RECORDS FOR THIS EXERCISE >>
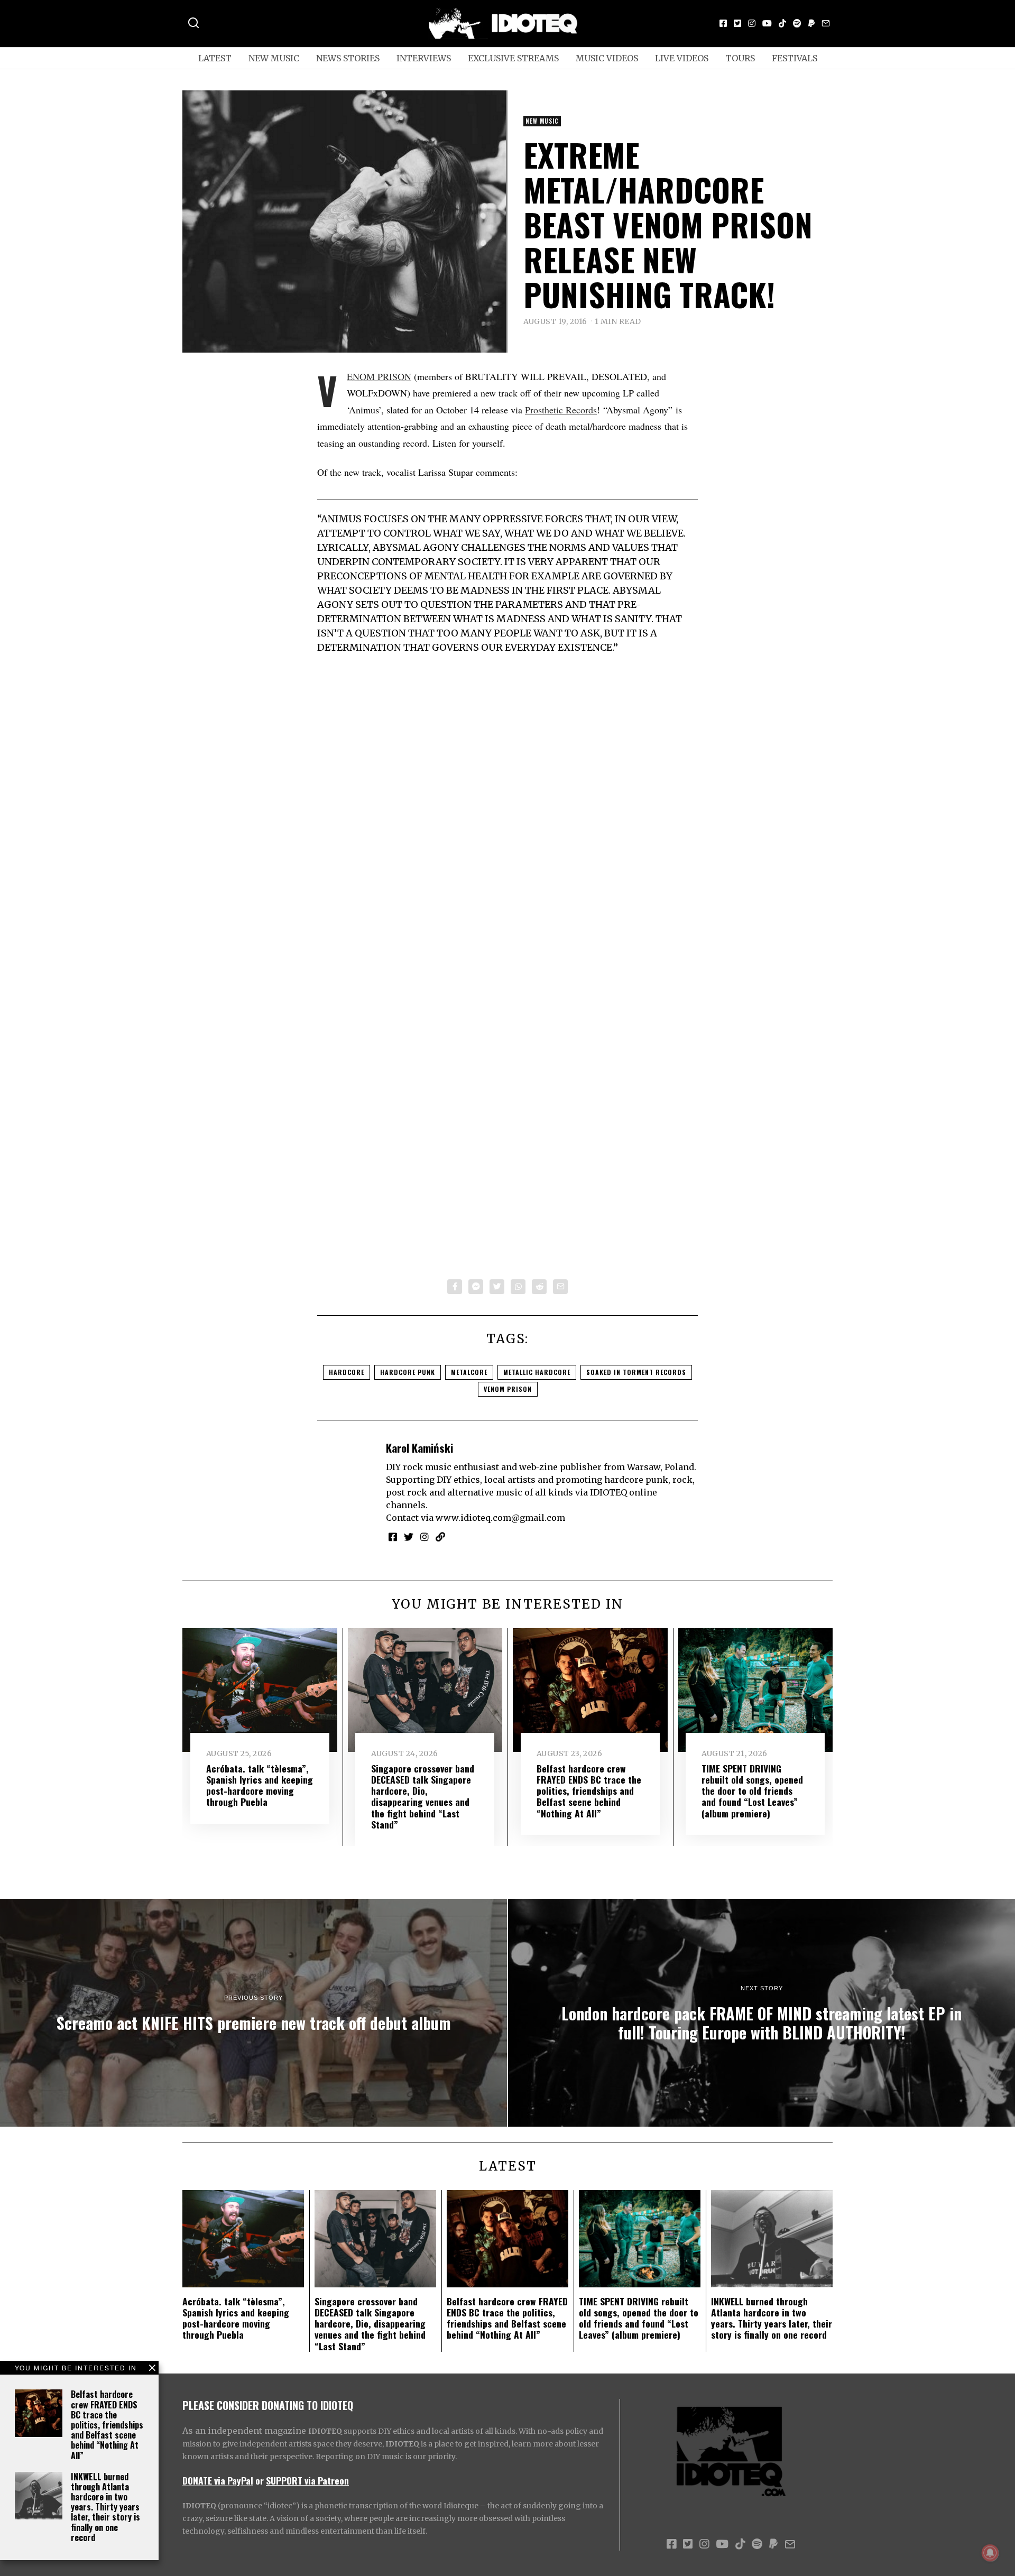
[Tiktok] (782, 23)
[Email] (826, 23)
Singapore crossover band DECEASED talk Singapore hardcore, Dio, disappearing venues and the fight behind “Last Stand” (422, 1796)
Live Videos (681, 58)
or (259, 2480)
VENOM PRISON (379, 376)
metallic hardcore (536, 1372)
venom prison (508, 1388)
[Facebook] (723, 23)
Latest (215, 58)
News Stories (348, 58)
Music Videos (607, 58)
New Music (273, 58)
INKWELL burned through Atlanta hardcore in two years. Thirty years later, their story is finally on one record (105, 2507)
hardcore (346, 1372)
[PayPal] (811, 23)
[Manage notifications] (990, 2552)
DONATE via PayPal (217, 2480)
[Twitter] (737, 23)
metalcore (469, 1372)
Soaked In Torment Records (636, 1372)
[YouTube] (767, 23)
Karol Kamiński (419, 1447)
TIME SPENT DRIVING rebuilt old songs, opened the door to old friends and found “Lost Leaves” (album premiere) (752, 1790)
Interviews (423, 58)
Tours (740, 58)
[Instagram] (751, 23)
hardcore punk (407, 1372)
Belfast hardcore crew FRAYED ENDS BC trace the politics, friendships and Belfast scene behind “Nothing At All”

YOUR GOAL >>
From the data above, reproduce word for word the lines running from the line with "Latest (215, 58)" to the line with "DONATE via PayPal (217, 2480)", ends included.

SOLUTION BELOW >>
Latest (215, 58)
News Stories (348, 58)
Music Videos (607, 58)
New Music (273, 58)
INKWELL burned through Atlanta hardcore in two years. Thirty years later, their story is finally on one record (105, 2507)
hardcore (346, 1372)
[PayPal] (811, 23)
[Manage notifications] (990, 2552)
DONATE via PayPal (217, 2480)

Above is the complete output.